— Значит, она была там, когда я отсылала за нее все те письма?..
— Письма… какие письма? Отчего у тебя такой расстроенный взгляд?
Она о чем-то напряженно думала, словно не слыша его.
— Она и Алджи Бокхаймер прибыли туда в тот самый день, когда Ник и я уехали?
— Полагаю, да. Я думал, она рассказала тебе. Элли вечно всем все рассказывает.
— Она бы рассказала, полагаю… да я не позволила.
— Ну, моя дорогая, вряд ли это моя вина, не так ли? Хотя, право, не понимаю…
Но Сюзи, по-прежнему ничего не видя, кроме бешеной пляски искр перед глазами, и словно не слыша его, продолжала спрашивать:
— Так это было их авто, на котором мы отправились в Милан! Алджи Бокхаймера авто!
Она не знала почему, но это обстоятельство казалось ей самым унизительным во всей этой отвратительной истории. Она помнила нежелание Ника воспользоваться авто… помнила его взгляд, когда она похвасталась, что «устроила» это. К горлу поднялась тошнота.
Стреффорд расхохотался:
— Ты что… воспользовалась их авто? И не знала, чье оно?
— Откуда я могла знать? Я уговорила шофера… за небольшую мзду… Чтобы сэкономить на плате за поезд до Милана… за лишний багаж в Италии безбожно дерут…
— Ах, Сюзи, Сюзи! Молодец! Могу себе представить…
— Какой ужас… какой ужас! — стонала она.
— Ужас? В чем ужас?
— Ты не понимаешь… не чувствуешь… — порывисто начала она, но потом замолчала.
Ну как объяснить ему, что возмутило ее не столько то, что, едва она и Ник съехали, он отдал виллу
Она продолжала молчать, и Стреффорд, выждав минуту, мягко усадил ее рядом:
— Сюзи, клянусь, не понимаю, куда ты клонишь. Ты на меня злишься — или на себя? О чем речь? Тебе противно, что я сдал виллу паре, которая не в браке! Но, черт подери, такие больше всего и платят, а я должен был как-то зарабатывать на жизнь! Новобрачные попадаются не каждый день…

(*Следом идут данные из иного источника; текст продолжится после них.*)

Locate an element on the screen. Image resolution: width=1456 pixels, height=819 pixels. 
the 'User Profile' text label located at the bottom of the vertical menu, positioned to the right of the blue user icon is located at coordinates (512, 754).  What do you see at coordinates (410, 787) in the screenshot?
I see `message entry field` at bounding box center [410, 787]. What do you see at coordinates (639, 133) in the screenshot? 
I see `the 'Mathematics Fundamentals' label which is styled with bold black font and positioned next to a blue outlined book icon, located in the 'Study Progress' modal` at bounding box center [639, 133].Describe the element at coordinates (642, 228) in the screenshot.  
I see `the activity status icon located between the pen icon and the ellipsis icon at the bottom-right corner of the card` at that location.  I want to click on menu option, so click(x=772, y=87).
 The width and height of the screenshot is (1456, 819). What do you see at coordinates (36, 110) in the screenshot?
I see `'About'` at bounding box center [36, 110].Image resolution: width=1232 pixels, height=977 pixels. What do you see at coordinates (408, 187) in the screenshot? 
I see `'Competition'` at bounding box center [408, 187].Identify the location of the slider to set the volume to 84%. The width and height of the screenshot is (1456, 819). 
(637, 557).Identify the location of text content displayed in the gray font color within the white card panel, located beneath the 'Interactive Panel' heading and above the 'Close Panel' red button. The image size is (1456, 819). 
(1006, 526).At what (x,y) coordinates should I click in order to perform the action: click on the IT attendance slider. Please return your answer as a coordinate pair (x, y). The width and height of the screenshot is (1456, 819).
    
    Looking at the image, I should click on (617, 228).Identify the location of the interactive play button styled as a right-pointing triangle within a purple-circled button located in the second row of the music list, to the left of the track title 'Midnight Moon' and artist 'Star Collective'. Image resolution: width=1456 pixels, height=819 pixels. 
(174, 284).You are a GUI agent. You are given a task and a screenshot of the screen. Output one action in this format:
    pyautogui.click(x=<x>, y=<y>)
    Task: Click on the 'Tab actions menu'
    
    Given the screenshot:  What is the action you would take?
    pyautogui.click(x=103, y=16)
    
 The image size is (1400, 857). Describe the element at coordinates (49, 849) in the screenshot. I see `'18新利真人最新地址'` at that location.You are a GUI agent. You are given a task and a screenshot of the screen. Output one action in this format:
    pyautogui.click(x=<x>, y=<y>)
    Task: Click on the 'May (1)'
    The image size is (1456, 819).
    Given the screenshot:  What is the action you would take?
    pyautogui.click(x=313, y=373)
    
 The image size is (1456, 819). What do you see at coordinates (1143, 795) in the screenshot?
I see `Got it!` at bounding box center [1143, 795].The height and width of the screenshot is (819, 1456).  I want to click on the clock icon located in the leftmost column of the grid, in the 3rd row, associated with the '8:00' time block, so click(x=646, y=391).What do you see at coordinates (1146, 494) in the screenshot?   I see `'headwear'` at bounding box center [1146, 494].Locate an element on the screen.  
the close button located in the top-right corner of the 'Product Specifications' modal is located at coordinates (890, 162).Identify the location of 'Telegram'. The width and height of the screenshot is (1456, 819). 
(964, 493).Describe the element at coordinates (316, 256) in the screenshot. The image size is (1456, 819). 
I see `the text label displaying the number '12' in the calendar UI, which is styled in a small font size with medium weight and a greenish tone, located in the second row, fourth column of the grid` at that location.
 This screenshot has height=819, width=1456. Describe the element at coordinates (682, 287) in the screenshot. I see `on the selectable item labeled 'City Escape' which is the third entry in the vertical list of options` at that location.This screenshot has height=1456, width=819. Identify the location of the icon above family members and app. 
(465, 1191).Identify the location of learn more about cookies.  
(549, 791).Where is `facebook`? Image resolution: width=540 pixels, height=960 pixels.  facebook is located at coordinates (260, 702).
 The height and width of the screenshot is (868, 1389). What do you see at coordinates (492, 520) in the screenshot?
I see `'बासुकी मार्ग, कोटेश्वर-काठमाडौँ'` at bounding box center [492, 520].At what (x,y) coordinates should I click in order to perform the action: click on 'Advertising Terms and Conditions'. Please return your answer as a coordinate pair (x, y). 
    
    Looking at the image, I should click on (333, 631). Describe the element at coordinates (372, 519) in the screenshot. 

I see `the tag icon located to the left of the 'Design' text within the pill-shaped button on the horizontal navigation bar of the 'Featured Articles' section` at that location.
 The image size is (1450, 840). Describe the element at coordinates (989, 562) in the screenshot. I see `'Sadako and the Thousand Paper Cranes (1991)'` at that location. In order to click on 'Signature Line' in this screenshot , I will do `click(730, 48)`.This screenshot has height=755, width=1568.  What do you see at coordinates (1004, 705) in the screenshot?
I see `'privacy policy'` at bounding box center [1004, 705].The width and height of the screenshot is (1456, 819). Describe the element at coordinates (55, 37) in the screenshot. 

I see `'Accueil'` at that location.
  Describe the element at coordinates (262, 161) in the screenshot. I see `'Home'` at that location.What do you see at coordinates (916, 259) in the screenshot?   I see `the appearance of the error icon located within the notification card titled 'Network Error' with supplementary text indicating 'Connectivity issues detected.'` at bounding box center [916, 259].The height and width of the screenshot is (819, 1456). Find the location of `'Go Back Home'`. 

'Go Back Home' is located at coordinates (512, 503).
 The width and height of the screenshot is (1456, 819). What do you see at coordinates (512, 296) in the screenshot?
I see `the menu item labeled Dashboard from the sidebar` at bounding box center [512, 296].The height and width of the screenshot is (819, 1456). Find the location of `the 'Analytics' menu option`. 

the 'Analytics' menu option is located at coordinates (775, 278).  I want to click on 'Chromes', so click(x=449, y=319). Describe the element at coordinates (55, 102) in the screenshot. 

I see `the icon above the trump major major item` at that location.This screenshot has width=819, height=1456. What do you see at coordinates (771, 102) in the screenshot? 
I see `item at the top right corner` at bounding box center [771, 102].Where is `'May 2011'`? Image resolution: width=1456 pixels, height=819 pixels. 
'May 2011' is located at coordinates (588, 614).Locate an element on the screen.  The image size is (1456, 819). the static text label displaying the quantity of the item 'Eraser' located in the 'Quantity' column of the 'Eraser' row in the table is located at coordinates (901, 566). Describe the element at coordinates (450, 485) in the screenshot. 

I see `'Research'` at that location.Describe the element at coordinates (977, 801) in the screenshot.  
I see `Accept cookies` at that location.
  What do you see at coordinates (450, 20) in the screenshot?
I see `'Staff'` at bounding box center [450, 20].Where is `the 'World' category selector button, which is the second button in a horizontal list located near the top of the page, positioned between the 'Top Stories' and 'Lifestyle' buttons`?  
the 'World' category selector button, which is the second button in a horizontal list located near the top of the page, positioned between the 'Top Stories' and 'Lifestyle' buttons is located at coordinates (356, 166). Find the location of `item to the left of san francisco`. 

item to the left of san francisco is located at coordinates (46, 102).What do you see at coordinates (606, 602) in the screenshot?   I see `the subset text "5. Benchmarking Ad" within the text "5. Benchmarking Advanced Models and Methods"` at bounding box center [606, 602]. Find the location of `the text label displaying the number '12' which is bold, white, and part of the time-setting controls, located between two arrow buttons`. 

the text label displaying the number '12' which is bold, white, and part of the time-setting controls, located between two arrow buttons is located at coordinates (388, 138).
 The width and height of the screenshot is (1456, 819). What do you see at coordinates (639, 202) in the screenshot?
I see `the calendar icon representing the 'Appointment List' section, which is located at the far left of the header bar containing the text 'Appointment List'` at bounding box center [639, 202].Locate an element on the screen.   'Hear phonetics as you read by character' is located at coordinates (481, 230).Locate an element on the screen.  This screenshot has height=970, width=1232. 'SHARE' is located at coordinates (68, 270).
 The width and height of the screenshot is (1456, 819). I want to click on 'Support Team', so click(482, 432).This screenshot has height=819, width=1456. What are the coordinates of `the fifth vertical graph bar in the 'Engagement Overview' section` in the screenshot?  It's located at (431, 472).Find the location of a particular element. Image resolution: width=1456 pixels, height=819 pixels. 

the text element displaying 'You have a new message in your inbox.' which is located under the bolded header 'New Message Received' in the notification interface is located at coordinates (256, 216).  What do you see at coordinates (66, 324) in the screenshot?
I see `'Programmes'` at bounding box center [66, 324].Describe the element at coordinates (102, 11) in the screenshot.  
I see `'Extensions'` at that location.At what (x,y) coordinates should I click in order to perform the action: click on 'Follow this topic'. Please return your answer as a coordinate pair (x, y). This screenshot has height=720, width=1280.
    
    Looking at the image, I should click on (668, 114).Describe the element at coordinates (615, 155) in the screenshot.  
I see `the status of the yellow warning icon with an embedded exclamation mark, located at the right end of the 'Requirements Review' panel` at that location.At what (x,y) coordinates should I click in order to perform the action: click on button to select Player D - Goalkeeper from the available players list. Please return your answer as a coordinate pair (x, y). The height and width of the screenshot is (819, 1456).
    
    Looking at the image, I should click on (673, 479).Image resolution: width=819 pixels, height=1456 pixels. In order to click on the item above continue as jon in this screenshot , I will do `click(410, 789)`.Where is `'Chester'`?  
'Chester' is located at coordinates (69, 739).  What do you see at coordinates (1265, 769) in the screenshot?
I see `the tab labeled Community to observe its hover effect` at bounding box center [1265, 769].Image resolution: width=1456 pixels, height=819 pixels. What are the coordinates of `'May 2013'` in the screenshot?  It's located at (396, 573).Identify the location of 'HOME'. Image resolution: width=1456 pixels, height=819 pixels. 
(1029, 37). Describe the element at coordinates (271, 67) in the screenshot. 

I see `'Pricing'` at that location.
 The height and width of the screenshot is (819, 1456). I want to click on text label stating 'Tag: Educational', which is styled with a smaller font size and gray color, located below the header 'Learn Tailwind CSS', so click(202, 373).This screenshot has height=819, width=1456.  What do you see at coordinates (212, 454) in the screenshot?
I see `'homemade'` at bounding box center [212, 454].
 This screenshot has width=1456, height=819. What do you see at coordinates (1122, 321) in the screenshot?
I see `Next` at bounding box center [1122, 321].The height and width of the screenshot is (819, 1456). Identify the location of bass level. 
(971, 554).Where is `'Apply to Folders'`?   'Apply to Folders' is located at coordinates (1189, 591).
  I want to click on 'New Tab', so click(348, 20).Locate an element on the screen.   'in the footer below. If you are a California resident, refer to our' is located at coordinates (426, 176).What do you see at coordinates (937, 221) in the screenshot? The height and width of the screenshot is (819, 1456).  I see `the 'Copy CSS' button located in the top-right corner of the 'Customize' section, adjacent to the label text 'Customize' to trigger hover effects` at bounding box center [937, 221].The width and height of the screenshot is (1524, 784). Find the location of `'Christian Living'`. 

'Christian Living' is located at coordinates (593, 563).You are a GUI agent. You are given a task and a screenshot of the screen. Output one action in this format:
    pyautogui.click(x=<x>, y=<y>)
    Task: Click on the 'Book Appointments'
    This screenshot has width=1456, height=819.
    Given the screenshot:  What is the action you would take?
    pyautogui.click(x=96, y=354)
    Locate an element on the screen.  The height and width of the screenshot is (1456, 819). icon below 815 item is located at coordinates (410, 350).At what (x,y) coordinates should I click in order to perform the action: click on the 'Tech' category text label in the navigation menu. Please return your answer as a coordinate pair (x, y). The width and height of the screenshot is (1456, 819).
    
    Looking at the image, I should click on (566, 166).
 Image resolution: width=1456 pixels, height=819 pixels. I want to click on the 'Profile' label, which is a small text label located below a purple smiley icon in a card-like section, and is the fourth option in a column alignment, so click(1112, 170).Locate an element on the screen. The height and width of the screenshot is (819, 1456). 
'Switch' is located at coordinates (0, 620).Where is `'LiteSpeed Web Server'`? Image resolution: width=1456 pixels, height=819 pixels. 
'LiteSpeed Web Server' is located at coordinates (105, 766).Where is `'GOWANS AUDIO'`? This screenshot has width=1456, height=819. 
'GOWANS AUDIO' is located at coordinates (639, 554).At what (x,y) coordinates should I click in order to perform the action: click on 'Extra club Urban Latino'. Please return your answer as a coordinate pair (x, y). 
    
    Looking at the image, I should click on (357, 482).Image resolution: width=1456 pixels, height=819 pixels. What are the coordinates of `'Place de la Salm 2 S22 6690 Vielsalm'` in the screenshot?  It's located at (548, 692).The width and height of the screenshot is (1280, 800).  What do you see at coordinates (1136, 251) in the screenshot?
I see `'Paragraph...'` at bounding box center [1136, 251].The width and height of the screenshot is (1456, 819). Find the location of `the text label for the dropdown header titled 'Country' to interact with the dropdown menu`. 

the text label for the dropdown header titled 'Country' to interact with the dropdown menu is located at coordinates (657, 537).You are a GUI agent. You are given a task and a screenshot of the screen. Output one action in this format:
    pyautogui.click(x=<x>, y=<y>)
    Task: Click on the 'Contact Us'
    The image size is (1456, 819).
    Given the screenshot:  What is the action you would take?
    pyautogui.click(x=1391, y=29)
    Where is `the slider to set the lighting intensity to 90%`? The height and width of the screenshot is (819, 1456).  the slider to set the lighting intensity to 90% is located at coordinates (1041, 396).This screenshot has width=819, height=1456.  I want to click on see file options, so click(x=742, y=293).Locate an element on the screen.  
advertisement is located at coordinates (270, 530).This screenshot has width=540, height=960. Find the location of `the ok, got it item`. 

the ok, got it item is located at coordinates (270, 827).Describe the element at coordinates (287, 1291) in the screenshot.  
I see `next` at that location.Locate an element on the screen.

Она подняла глаза на его крайне озадаченное лицо. Бедный Стрефф! Нет, не на него она злится. Да и за что? Даже это его опрометчивое саморазоблачение не сказало ей о нем чего-то, что она бы не знала. Просто ей лишний раз открылся настоящий образ мысли людей, среди которых жили он и она, и стало ясно, что, несмотря на всю кажущуюся разницу, он чувствовал как они, судил, как судят они, и, как они, слеп, — и то же ожидает ее, если она снова станет одной из них. Что пользы в том, что благодаря судьбе ты будешь выше подобной изворотливости и компромиссов, если в сердце ты оправдываешь их? А ей придется оправдывать — придется принять общий тон, стать нечувствительной, как все эти люди, и изумляться собственному бунту, как сейчас откровенно изумился Стреффорд. Она чувствовала себя так, словно того гляди потеряет новообретенное сокровище — сокровище, драгоценное только для нее, но рядом с которым все, что он предлагал ей, — ничто, триумф оскорбленной гордости — ничто, безопасное будущее — ничто.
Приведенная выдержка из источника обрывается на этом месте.